-- SUPPLIED MATERIAL follows --
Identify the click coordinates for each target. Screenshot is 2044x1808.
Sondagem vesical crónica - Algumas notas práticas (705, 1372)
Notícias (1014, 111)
-- SUPPLIED MATERIAL concluded --
-- SUPPLIED MATERIAL follows --
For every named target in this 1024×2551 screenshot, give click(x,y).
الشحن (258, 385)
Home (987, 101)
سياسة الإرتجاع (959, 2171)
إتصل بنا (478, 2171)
-- SUPPLIED MATERIAL concluded --
-- SUPPLIED MATERIAL follows --
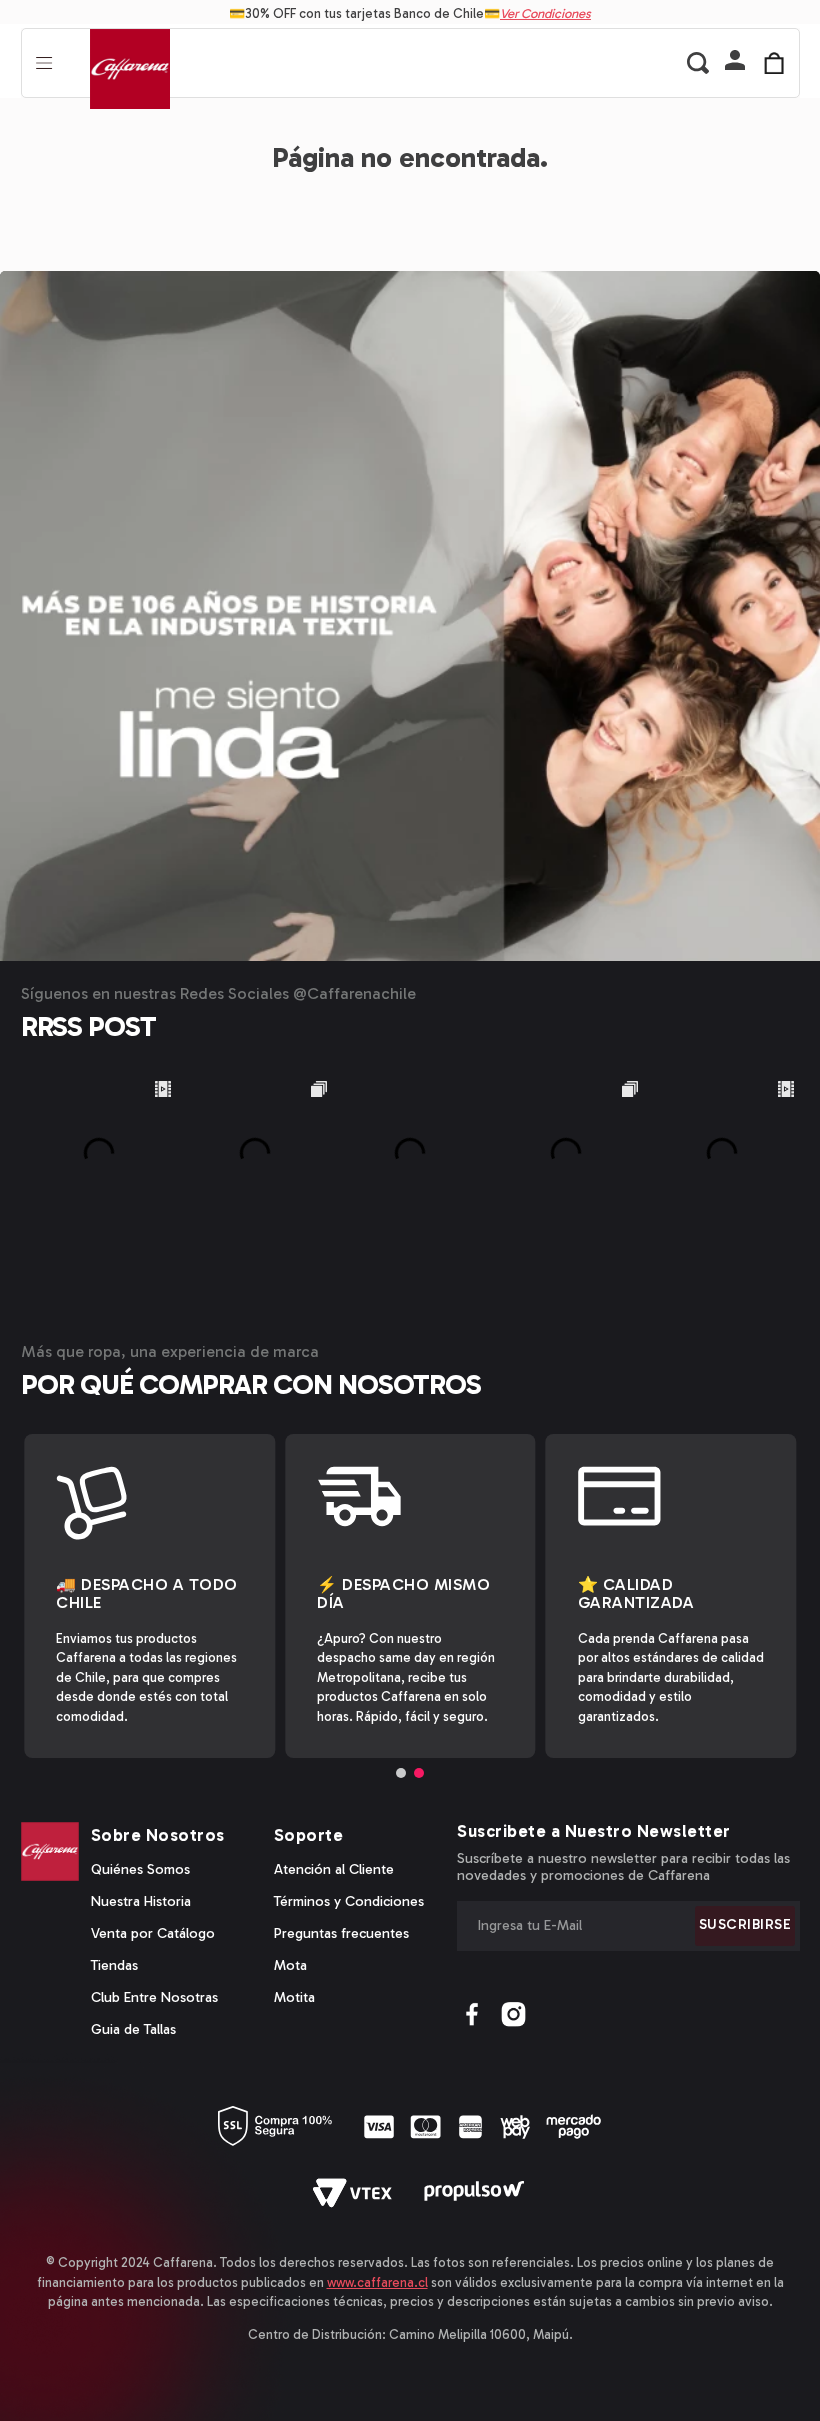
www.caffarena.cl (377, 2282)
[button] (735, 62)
-- SUPPLIED MATERIAL concluded --
When "target" shows up in a line of the material, report that line.

Identify the click coordinates for each target. Screenshot is 2044x1808.
For every named target in this 1024×2551 screenshot, give click(x,y).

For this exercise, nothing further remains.